RD:          Over the 2011/12 summer, Ercole and l began tending to a property which was to be part of sucessional plans in our family between my sister and myself. We worked very hard pulling out fences which had fallen into disrepair, installing water troughs for the then, agisted cattle. Gradually the lure of the land beckoned, a total farm plan was installed, we purchased our own livestock, laying the foundations for a beef enterprise.  Other adjoining land has since been purchased and there is much work to be done!

So from couture to cattle l went. I have always been interested in niche agriculture, and like to have control over all stages of production to the end consumer as l did in couture.  It is fabulous to get direct feedback from customers regarding our beef and frankly, I couldn’t imagine doing business any other way. Happy, healthy animals result in wonderful meat quality and I believe in ethical food consumption. Saint Aire was born out of a desire to offer locally produced quality beef to people who want to know the provenance of their food.

OLM:      What are the challenges of such a big change in lifestyle for you?

RD:           Obviously l love the new lifestyle change and the benefits of being in a more local community, however moving from a world class city such as Melbourne, so rich with cultural diversity can be a little challenging at times. I do miss food shopping at the South Melbourne Market and being able to pop out to restaurants and cultural events. However, over the past few years l have found myself going back to Melbourne less and less, and feel quite blessed to have great rural opportunities in from of me.


OLM:          Do you have a favourite place in the Otways?

RD:              Our farm is situated on an elevated tract of land between the Aire Valley flats and Bass Strait. The Ford and Aire Rivers meander through the valley until they reach the estuary. The Aire estuary is a special place  = originally a rich food source for indigenous inhabitants for millennia, its now known to many people for camping and fishing. For us, it’s a lovely local place to visit.

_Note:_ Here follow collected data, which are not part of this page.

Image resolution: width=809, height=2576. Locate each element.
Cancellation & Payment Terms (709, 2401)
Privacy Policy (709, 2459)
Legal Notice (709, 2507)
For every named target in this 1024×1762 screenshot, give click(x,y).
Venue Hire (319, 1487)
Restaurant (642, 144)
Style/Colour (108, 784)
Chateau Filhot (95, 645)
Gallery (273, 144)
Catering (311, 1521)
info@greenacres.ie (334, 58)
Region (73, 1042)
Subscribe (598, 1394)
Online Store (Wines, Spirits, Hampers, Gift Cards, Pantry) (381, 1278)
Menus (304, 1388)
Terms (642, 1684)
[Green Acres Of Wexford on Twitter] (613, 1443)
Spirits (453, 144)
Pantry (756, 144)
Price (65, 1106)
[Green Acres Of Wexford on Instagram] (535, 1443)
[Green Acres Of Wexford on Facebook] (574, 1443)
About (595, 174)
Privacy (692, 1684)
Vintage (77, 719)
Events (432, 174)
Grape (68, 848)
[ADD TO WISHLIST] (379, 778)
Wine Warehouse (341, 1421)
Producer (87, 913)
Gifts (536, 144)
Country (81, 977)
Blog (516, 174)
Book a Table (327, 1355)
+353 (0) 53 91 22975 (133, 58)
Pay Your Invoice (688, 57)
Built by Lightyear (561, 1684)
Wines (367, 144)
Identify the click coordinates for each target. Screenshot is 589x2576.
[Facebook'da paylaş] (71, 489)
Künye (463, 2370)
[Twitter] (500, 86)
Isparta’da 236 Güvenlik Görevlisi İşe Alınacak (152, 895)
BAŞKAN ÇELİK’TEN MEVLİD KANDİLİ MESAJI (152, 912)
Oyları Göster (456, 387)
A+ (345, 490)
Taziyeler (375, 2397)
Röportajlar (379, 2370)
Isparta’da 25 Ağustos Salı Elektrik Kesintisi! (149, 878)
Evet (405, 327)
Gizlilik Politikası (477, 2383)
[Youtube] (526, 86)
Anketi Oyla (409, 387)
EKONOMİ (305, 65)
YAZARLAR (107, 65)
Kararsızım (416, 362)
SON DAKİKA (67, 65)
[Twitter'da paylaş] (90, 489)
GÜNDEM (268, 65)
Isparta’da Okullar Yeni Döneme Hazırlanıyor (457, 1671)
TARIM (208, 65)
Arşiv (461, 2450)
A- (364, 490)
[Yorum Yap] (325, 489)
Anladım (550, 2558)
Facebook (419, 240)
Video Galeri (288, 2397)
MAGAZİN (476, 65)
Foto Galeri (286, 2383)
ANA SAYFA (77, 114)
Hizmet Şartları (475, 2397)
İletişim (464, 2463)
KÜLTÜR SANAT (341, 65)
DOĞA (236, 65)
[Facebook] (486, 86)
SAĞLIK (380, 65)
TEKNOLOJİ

OLM:           What are your hopes for the future – for yourself and the region?

RD:               We are beginning to see a diverse range of boutique producers on the Otway Coast and hinterland. It is a testament to both the climate and soils and the entrepreneurial skills of the people who live and work here, and l look forward to this ‘harvest trail’ expanding in our region.

I am a member of Otway Coast Regenerative Farmers.  We are all niche agricultural producers who have a commitment to improving the health of our animals and landscape and I enjoy the support and learning which this group provides.

At the moment Saint Aire is a ‘seasonal’ producer, and as we begin to build up our herd numbers l look forward to consistently supplying premium beef, processed on average at two years and dry aged for two and a half weeks. We believe this is the optimal time to process for flavor and texture. The Bazadais genetics in our beef herd help ensure a delicate softness to our meat.

The French Bazadais breed originate from  Bazas, a little town south of Bordeaux. We have a small amount of full-blood stud stock and would like to see these genetics used with other herds in the region. They are easy doing bovines,  exceptional feed convertors,  and have a lot to offer the beef industry.

OLM:        Where can people buy your product?

RD:            We offer 8 and 12 kilo mixed box beef sales, and encourage people to get in touch directly regarding processing dates. We also sell through Tastes of the Region in Apollo Bay, with individual portions also sold at the Apollo Bay Foreshore market and soon the Gellibrand Market.